Muriel leva uma vida tranquila no haras da família. Ela se emociona quando Alex, seu neto, aparece para passar alguns dias com ela, antes de se mudar para o Canadá. O comportamento estranho do rapaz, no entanto, logo desperta suspeitas nela, que descobre mentiras dele.

Crítica

Vou a caminho da luz, pois estou pronto para dizer adeus à noite”. É com essa frase que Alex se despede da avó, Muriel, na carta que escreve a ela antes de partir. Ele está indo para não mais voltar. A sua intenção, no entanto, não é abandonar algo – ou alguém – que imagina que lhe fará falta. O que busca, em última instância, é fazer diferença. E se onde está isso não lhe parece possível, está determinado a mudar. De vida, de origem, de religião. Quer começar de novo, mesmo que esse início seja limitado. Pois é a intolerância e o radicalismo que se encontram no centro das ações de Adeus à Noite, longa escrito e dirigido por André Téchiné e exibido fora de competição no Festival de Berlim 2019.

É curioso – e típico de uma produção europeia – que o protagonismo do filme não esteja naquele parte, mas, sim, naquela que fica. Não é o olhar do jovem o único a despertar interesse. O foco maior estará na reação dessa mulher que terá que lidar com as consequências da descoberta da verdadeira natureza do neto. Para tanto, Téchiné se reuniu mais uma vez com uma das suas principais parceiras, a diva francesa Catherine Deneuve. Os dois já trabalharam juntos quase uma dezena de vezes – a mais recente foi em O Homem que Elas Amavam Demais (2014) – e esse entendimento prévio entre os dois é crucial para o desenvolvimento da trama. Sua Muriel é desprovida de traços marcantes: é uma mulher da lida, que comanda quase sozinha uma fazenda com aras e plantação de cerejeiras. O marido já morreu, assim como a filha. Sobrou apenas esse rapaz, com quem esboça tentativas de aproximação, sempre respeitando os limites de cada um. Até perceber que talvez seja tarde demais.

Registros

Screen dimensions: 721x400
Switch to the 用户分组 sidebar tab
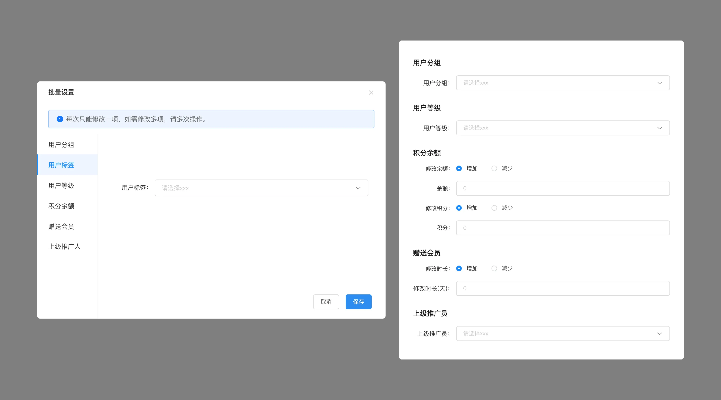61,145
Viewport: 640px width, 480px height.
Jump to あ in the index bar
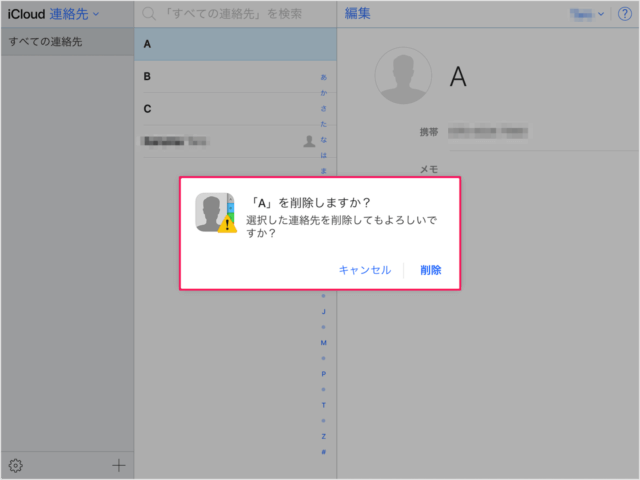click(323, 76)
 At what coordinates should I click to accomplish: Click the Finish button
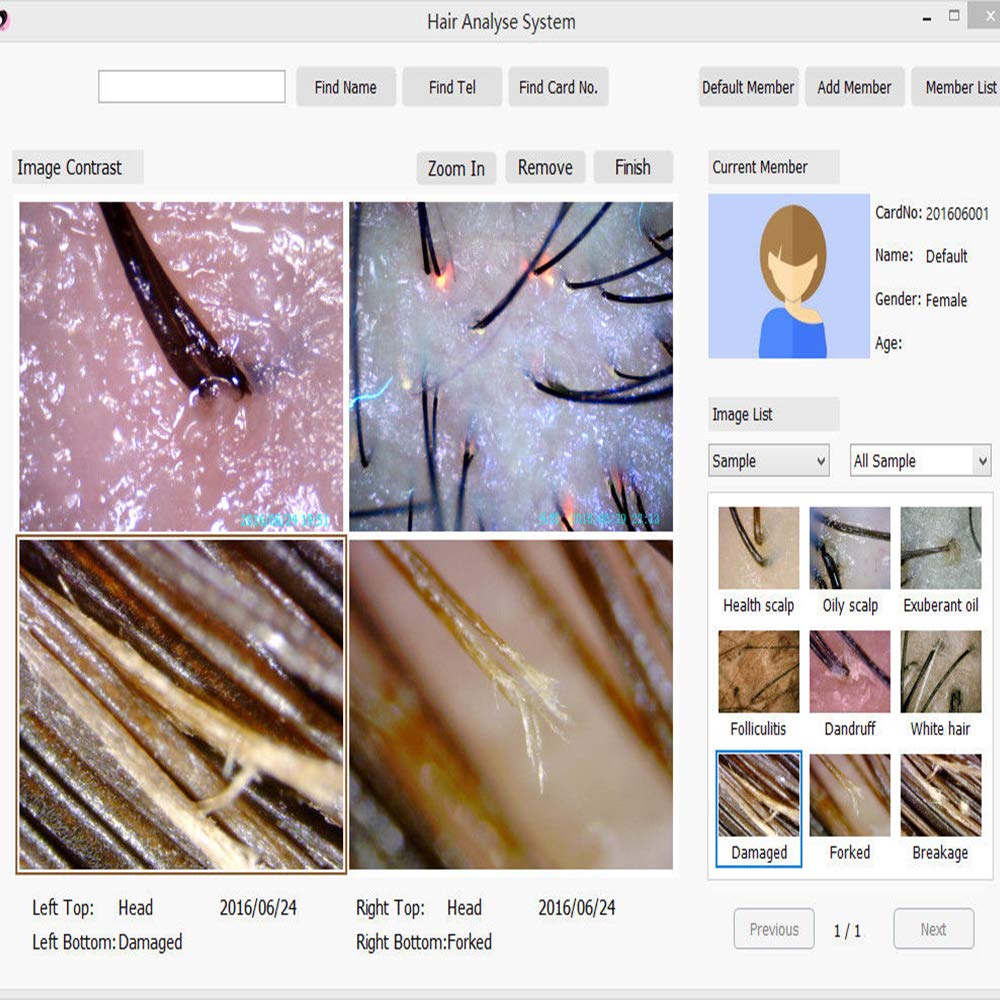(x=633, y=168)
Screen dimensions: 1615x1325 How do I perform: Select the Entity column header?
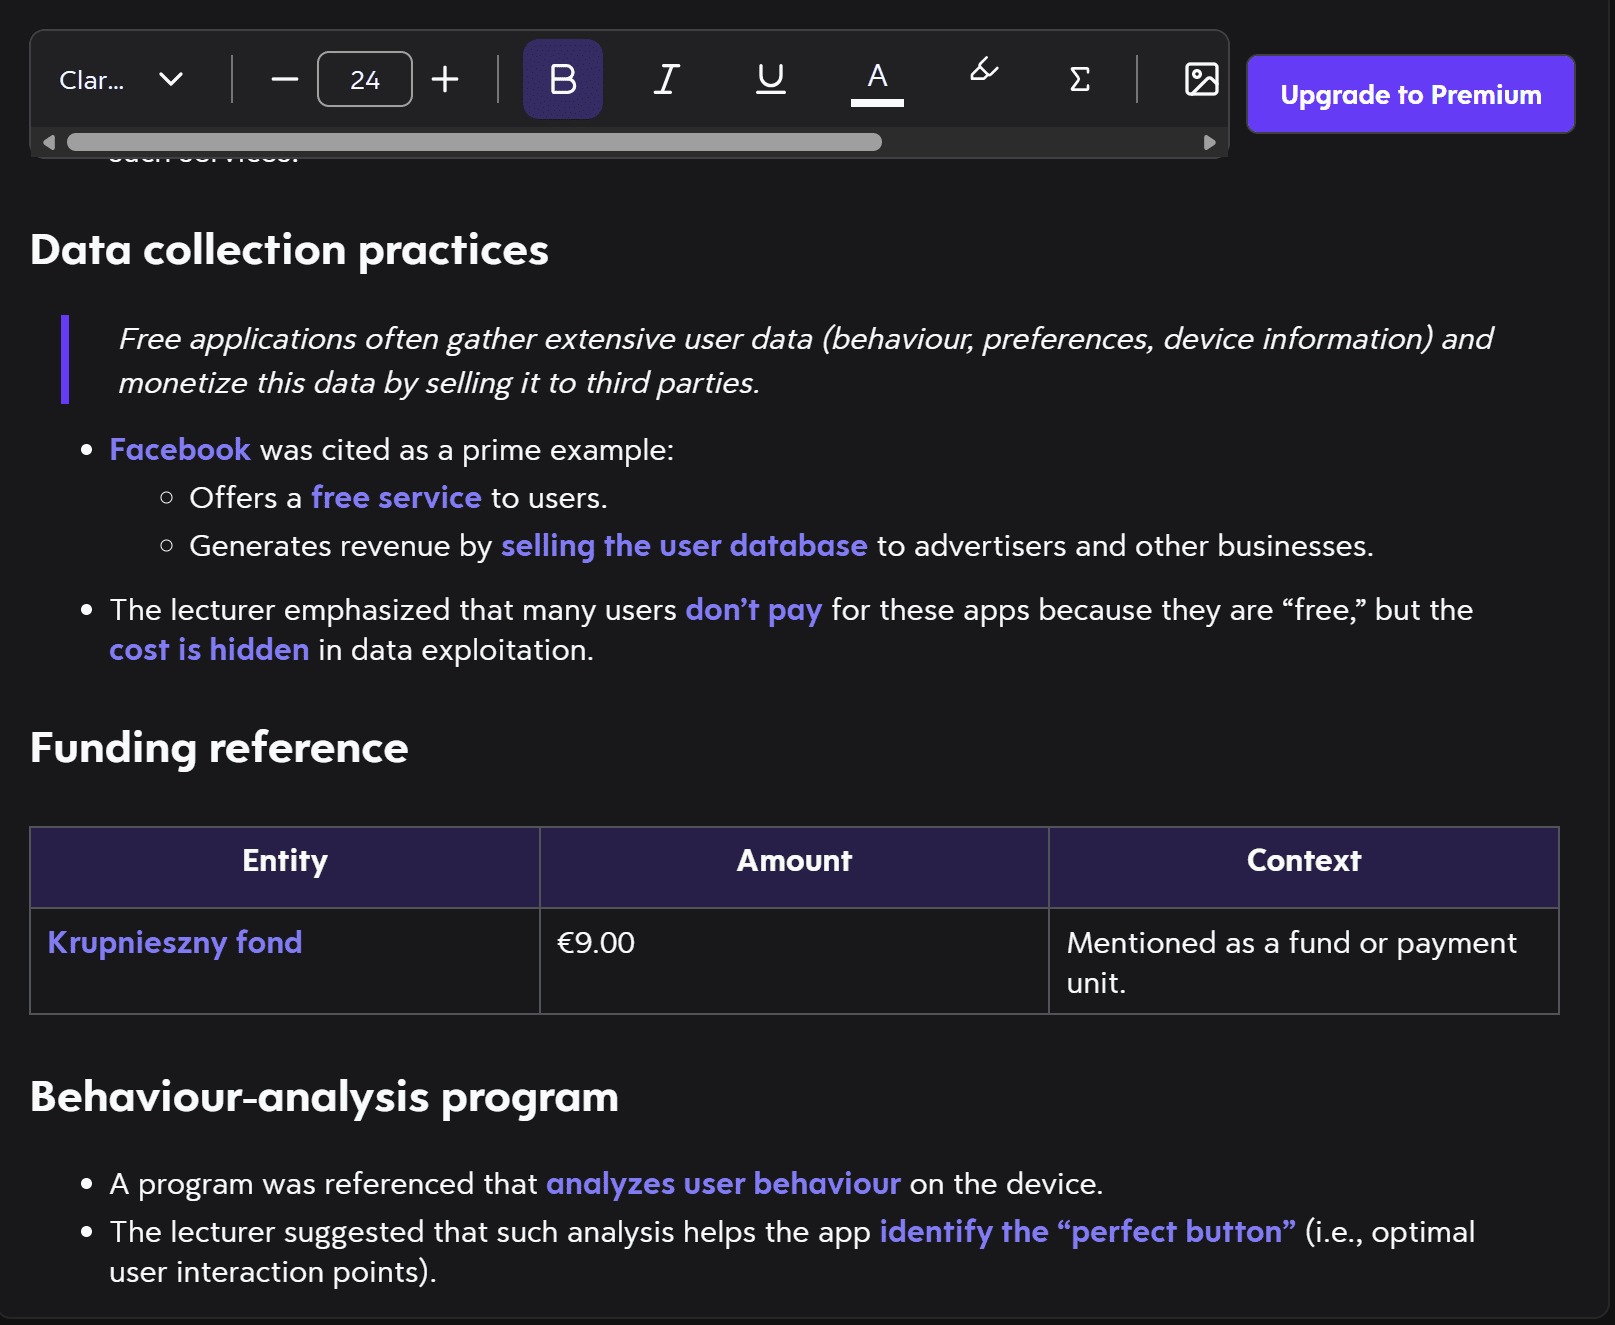[x=285, y=861]
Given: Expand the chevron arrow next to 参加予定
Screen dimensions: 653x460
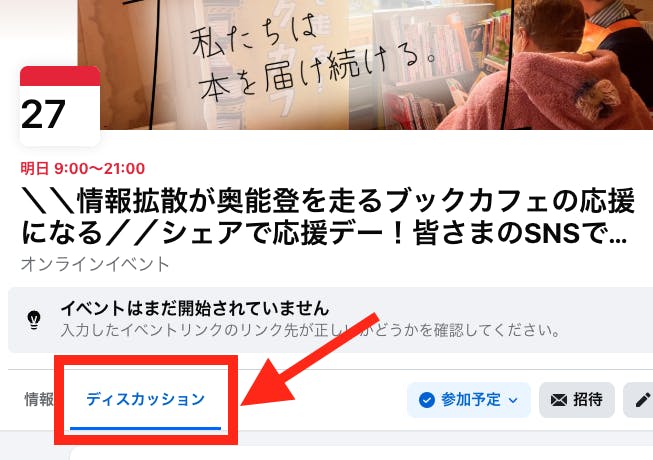Looking at the screenshot, I should click(x=513, y=400).
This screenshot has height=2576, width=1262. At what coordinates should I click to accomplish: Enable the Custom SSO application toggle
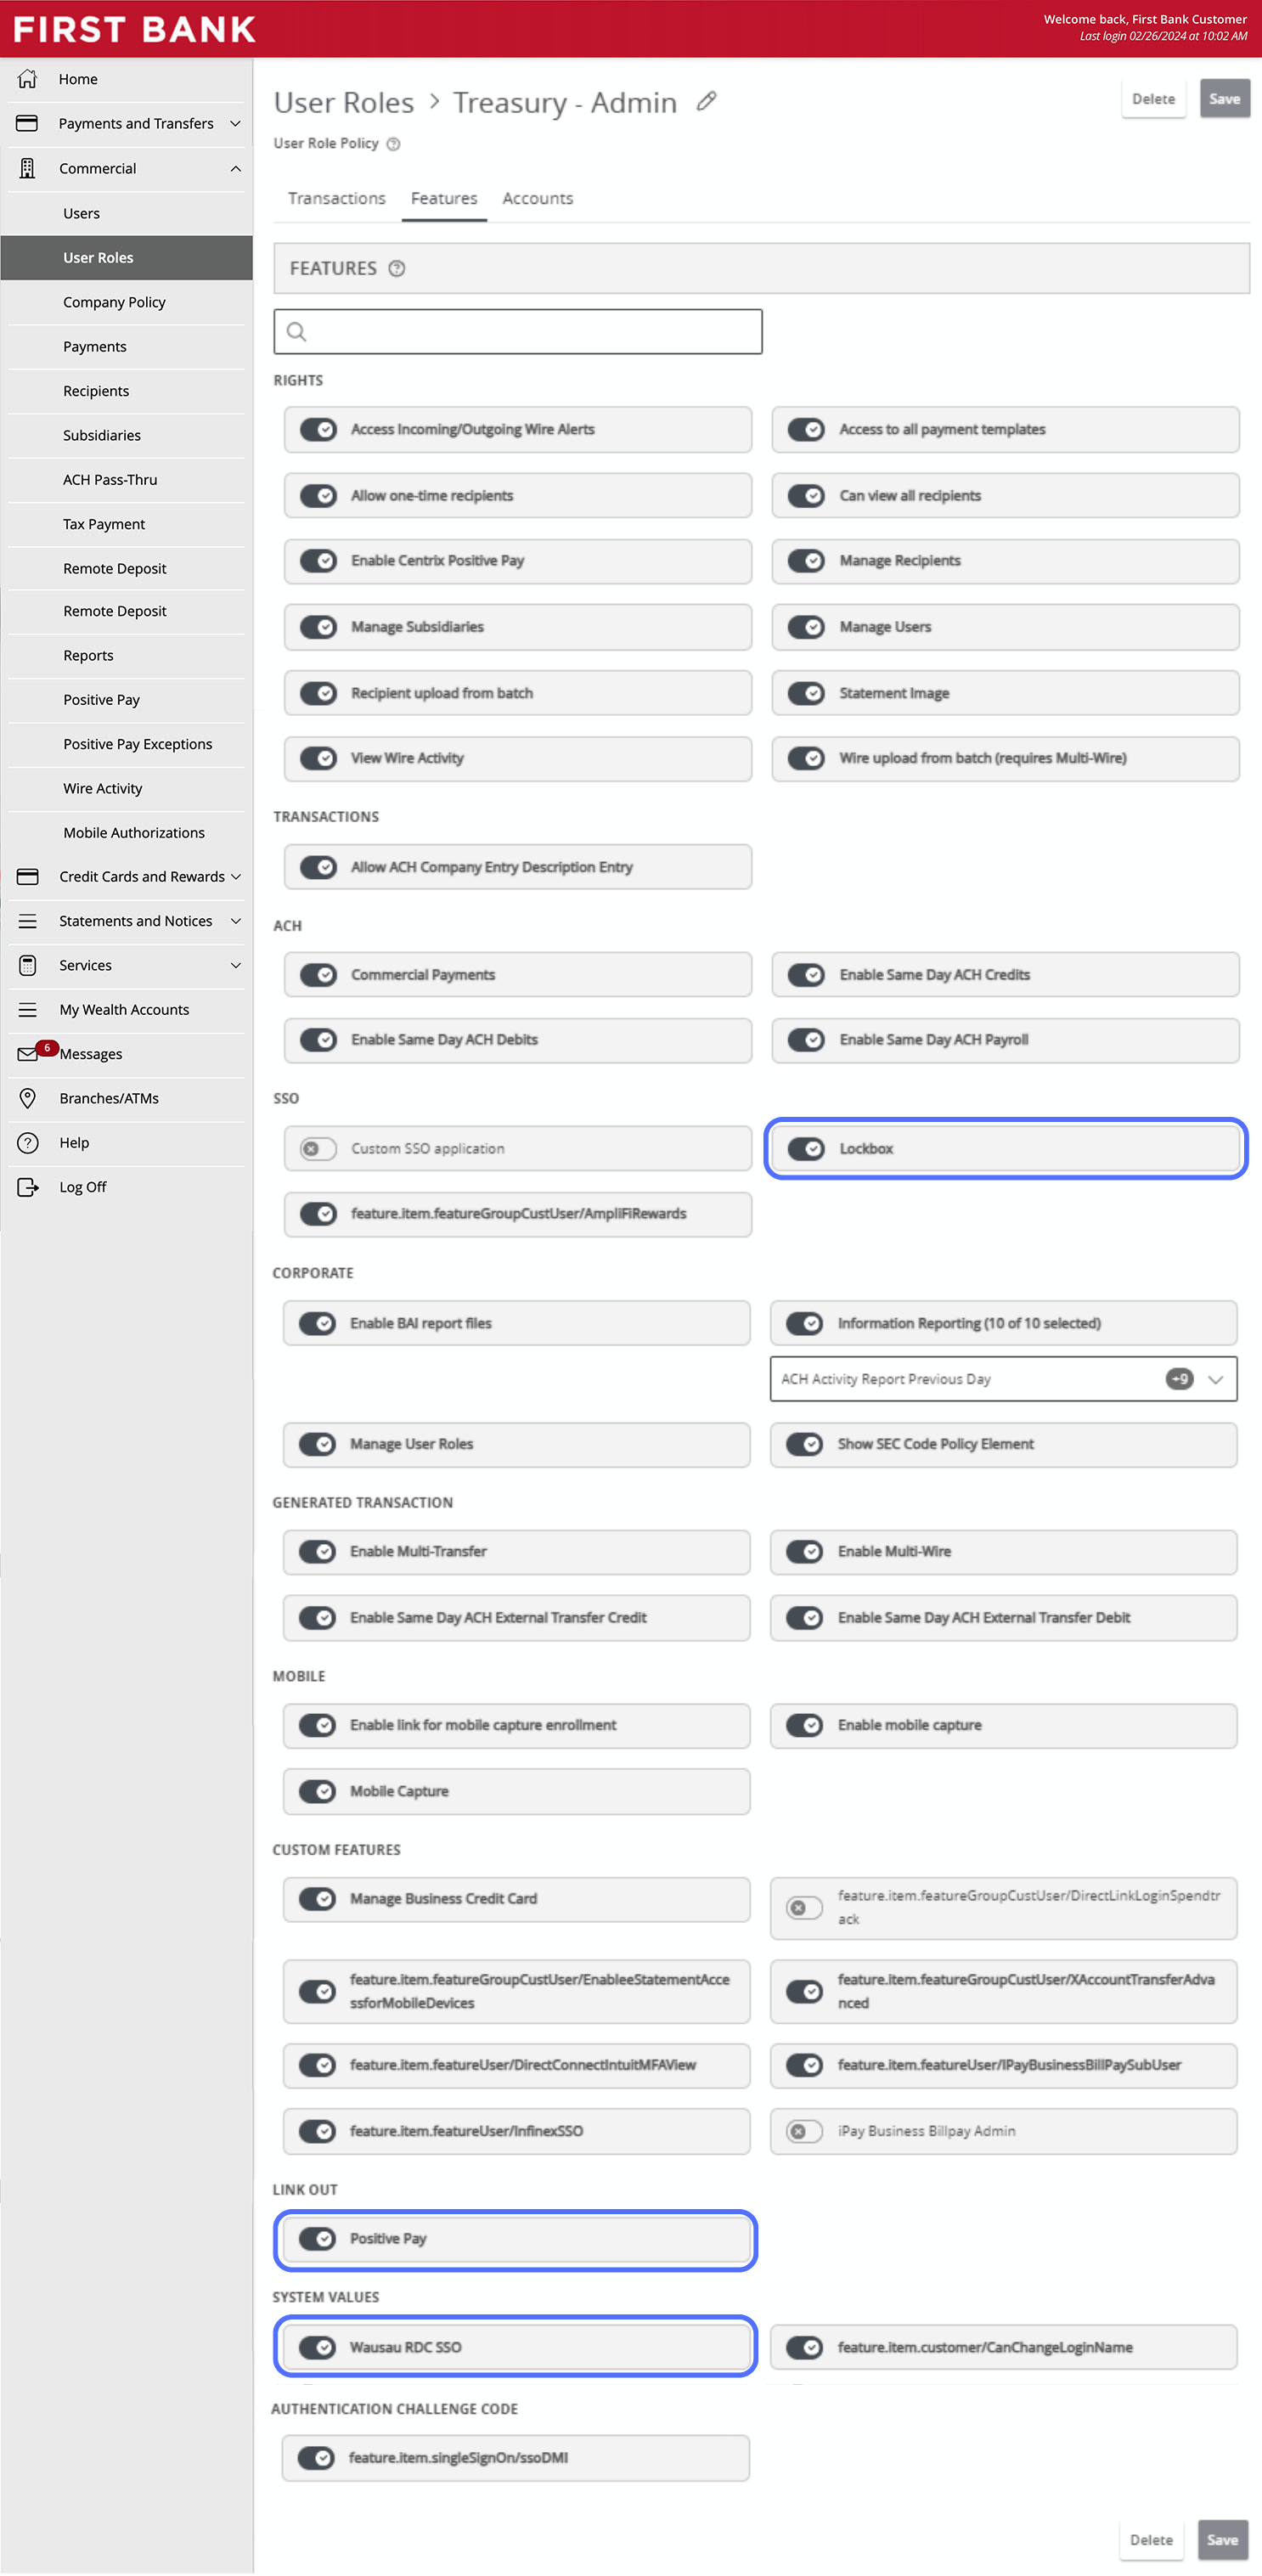318,1148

Tarefas propostas
- a) Reescreva o trecho da resenha de Adeus à Noite começando em "Vou a caminho" e terminando em "de Berlim 2019.", trocando "Berlim" por "Veneza".
- b) Segundo a resenha de Adeus à Noite, quais são as coisas que Alex está determinado a mudar?
- c) De acordo com a resenha de Adeus à Noite, quantas vezes Téchiné e Catherine Deneuve já trabalharam juntos?
O material é independente e não tem relação com a resenha de Adeus à Noite.

Respostas do exercício
- a)
Vou a caminho da luz, pois estou pronto para dizer adeus à noite”. É com essa frase que Alex se despede da avó, Muriel, na carta que escreve a ela antes de partir. Ele está indo para não mais voltar. A sua intenção, no entanto, não é abandonar algo – ou alguém – que imagina que lhe fará falta. O que busca, em última instância, é fazer diferença. E se onde está isso não lhe parece possível, está determinado a mudar. De vida, de origem, de religião. Quer começar de novo, mesmo que esse início seja limitado. Pois é a intolerância e o radicalismo que se encontram no centro das ações de Adeus à Noite, longa escrito e dirigido por André Téchiné e exibido fora de competição no Festival de Veneza 2019.

- b) Vida, origem e religião.

- c) Quase uma dezena de vezes.